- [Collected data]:
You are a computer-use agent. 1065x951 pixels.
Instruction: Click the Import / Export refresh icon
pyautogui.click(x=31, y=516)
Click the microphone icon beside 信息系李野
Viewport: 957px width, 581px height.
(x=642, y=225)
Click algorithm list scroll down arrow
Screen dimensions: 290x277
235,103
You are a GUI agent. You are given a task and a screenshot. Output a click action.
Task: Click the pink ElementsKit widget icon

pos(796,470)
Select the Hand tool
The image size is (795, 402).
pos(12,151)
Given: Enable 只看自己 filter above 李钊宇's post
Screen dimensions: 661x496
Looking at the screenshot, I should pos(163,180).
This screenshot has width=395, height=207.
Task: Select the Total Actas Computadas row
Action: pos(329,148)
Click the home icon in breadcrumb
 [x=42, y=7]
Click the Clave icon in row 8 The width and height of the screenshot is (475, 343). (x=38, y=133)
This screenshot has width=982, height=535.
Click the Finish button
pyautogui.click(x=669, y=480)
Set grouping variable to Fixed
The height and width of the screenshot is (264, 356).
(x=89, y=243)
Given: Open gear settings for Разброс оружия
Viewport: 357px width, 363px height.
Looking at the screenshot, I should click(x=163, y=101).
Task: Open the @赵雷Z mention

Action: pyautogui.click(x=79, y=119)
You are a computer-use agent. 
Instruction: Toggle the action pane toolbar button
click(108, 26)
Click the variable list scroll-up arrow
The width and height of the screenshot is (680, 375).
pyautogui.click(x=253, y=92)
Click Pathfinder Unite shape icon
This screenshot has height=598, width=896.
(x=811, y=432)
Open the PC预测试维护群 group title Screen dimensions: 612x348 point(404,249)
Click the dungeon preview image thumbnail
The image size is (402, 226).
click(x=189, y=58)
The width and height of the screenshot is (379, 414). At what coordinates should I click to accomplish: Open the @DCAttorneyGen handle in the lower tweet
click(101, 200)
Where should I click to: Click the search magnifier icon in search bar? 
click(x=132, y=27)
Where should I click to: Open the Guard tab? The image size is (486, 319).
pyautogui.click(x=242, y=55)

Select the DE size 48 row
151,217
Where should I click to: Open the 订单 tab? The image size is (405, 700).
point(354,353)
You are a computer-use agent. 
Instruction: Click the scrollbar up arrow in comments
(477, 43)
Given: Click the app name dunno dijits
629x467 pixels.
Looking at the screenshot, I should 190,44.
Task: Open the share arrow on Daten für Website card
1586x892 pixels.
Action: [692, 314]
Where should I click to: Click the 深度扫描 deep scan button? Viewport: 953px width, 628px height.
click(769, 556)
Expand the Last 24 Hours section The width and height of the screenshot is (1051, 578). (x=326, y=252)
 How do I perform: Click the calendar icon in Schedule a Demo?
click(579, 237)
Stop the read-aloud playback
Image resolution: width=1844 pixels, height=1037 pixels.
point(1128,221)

- [Description of the task]: Each line above, from the one that contains "Select the DE size 48 row" to the last line of the records, should be repeated exactly. Leave out all others.

- [Problem solution]:
Select the DE size 48 row
151,217
Where should I click to: Open the 订单 tab? The image size is (405, 700).
point(354,353)
You are a computer-use agent. 
Instruction: Click the scrollbar up arrow in comments
(477, 43)
Given: Click the app name dunno dijits
629x467 pixels.
Looking at the screenshot, I should 190,44.
Task: Open the share arrow on Daten für Website card
1586x892 pixels.
Action: [692, 314]
Where should I click to: Click the 深度扫描 deep scan button? Viewport: 953px width, 628px height.
click(769, 556)
Expand the Last 24 Hours section The width and height of the screenshot is (1051, 578). (x=326, y=252)
 How do I perform: Click the calendar icon in Schedule a Demo?
click(579, 237)
Stop the read-aloud playback
Image resolution: width=1844 pixels, height=1037 pixels.
point(1128,221)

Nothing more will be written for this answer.